ごあいさつ
皆様はじめまして、文字コードおじさんです。細々とカメラ屋を営んでおりましたが、エンジニアとしての技量を評価され、ALBERTのシステム開発・コンサルティング部で働くことを許されました。特技はサーバーの統廃合です。
今回は最初ということですが、Unicodeにおける全角・半角の取り扱いについて触れてみようと思います。なお、さも連載するかのように第1話と銘打っていますが、上層部の無慈悲な裁決によっては1話打ち切りもありえますので、その際はご容赦ください。
固定観念を捨てよう
「全角50文字、半角100文字まで」といったような文言を見かけたことがあると思います。 特にUnicode以前のレガシーな処理系では全角文字に2バイト、それ以外は1バイトという割り当てが慣習となっていました。 このため、「全角=2バイト文字、半角=1バイト文字」という観念が世間に定着しているのが現状です。

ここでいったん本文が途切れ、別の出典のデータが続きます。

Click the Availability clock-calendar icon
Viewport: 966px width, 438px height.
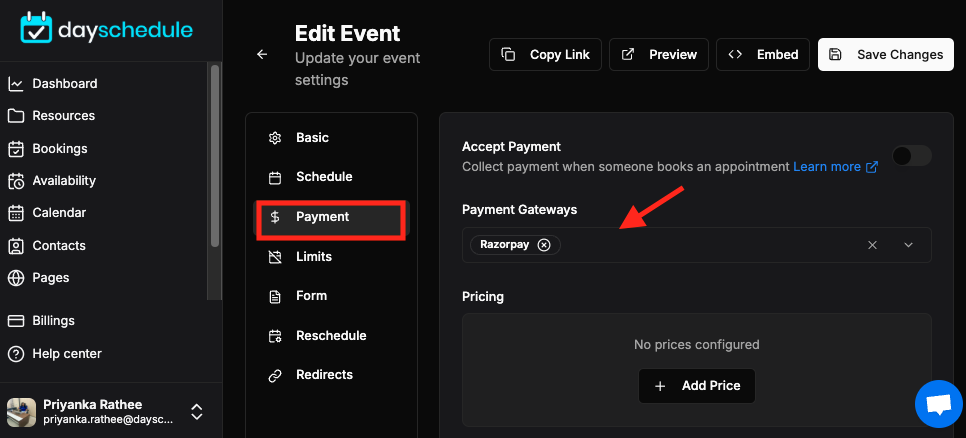15,180
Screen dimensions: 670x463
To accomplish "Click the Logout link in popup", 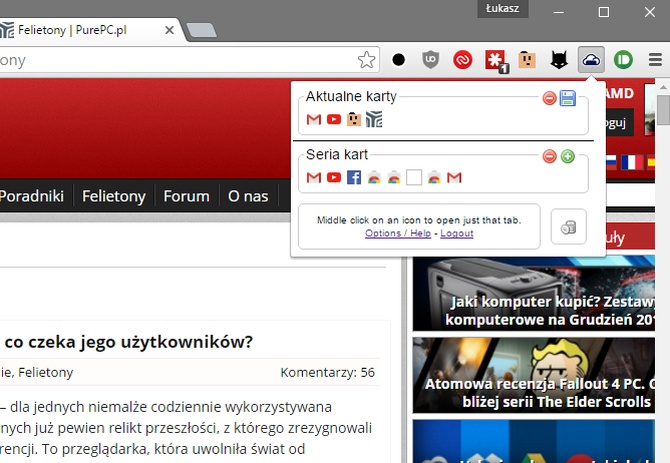I will 457,233.
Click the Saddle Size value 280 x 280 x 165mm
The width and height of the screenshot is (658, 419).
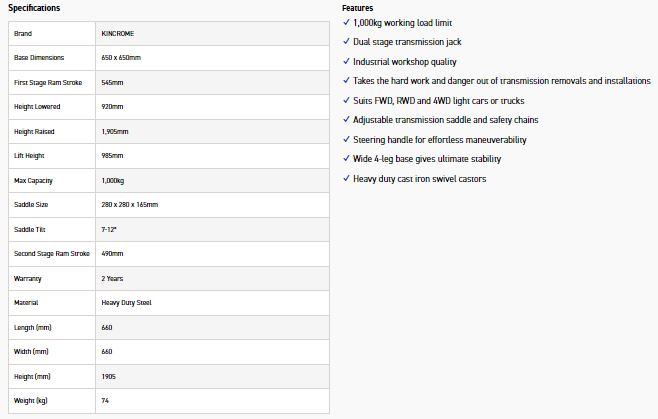point(130,204)
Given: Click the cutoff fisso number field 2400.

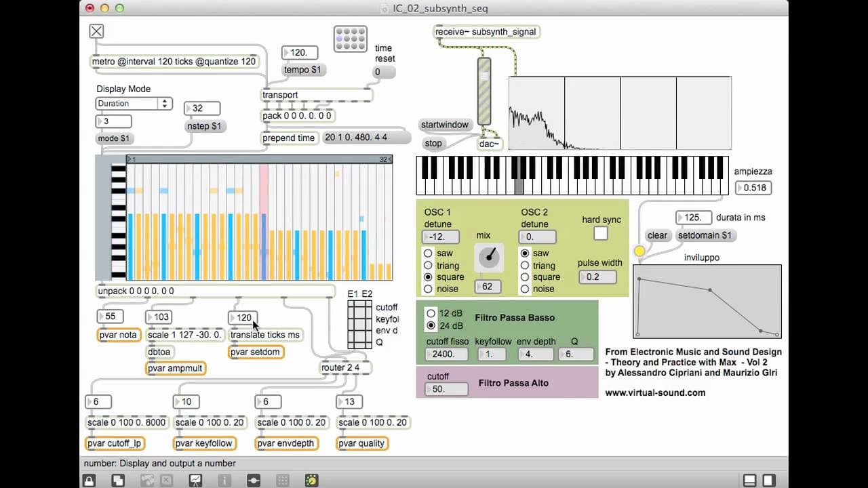Looking at the screenshot, I should point(448,354).
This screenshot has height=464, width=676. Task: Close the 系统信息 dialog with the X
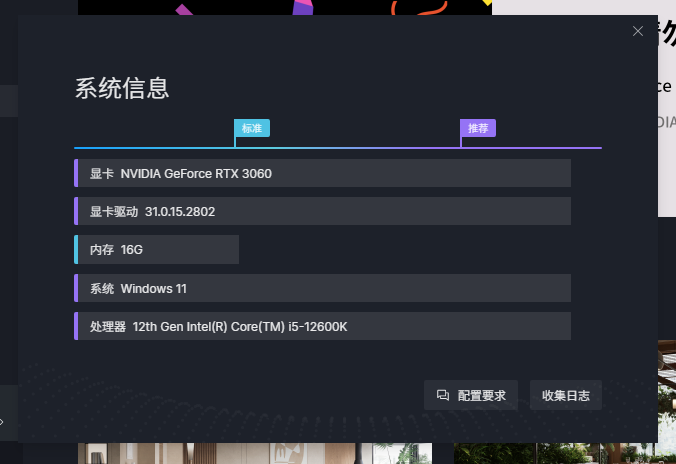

しかし、「文字幅」と「文字に割り当てるバイナリ値」の両者の関係は独立した問題です。 文字コード体系が変われば割り当て方も当然異なってきます。特にUnicodeを扱ううえでは「全角=2バイト文字、半角=1バイト文字」という見方で臨むと
- あれ?ひらがななのに3バイトある(UTF-8)
- 半角カナなのになんで2バイトなん?(UTF-16)
- 「が」が6バイト!?(結合文字列)
と、混乱すること請け合いです。 なのでまずは、「全角だから○○バイトだ!」みたいな考え方は投げ捨てましょう。
Unicodeにおける全角・半角の取り扱い
East Asian Widthとは
さて、UnicodeにおいてはUnicodeコンソーシアムという団体が全角・半角の取り扱いについて、 Unicode Standard Annex #11という附則でEast Asian Width(以下EAW)という値を定めています。 それに従うと、Unicodeの文字は下記の6つに分類されます。
F:Fullwidth
全角に該当する文字。文字の名前に”FULLWIDTH”と付く。
具体例:全角英数など
H:Halfwidth
半角に該当する文字。文字の名前に”HALFWIDTH”と付く。
具体例:半角カナなど
W:Wide
F以外で全角に該当する文字。
具体例:漢字、ひらがな、カタカナなど。
Na:Narrow
H以外で半角に該当し、対応する全角文字が存在する文字。
具体例:半角英数など
A:Ambiguous
曖昧。文脈次第で全角・半角か取扱いが変わる。
具体例:ギリシア文字、キリル文字など
N:Neutral
中立。そもそも東アジア圏に存在しない文字。
具体例:アラビア文字、ヘブライ文字など
厄介なAmbiguous
さて、先に上げた6つの中に文脈次第で取り扱いが変わる不穏な子がいましたね。 実際に見てみましょう。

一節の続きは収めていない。